» **PROVIDED ENTRIES**
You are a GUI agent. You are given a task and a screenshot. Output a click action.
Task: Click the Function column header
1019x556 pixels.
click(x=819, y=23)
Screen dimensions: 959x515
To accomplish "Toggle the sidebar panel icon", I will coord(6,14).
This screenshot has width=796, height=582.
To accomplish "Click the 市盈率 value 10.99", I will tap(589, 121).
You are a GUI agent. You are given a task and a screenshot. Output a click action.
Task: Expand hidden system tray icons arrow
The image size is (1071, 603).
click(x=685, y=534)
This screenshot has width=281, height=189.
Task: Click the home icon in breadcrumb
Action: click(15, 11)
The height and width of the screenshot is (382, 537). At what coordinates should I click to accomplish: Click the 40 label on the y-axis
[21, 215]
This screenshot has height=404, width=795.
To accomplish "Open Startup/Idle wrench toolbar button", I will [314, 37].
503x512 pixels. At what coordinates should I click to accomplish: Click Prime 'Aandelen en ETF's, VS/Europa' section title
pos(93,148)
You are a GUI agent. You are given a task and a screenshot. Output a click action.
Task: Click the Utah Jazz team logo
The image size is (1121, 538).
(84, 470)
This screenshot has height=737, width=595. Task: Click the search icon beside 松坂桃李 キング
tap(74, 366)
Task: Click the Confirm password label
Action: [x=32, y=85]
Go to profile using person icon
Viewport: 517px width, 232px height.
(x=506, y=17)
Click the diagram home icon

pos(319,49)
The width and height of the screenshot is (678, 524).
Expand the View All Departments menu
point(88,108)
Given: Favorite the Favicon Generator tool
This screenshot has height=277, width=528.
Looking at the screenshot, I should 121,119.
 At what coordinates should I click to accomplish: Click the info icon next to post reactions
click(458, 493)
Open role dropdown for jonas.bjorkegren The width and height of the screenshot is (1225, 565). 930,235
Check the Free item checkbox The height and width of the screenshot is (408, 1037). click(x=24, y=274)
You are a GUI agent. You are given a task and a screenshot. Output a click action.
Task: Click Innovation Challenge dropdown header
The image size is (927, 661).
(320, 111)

» **PROBLEM REQUIREMENTS**
Report every line in the listing that holds the word "header".

» **TASK RESPONSE**
Task: Click the Function column header
Task: Click Innovation Challenge dropdown header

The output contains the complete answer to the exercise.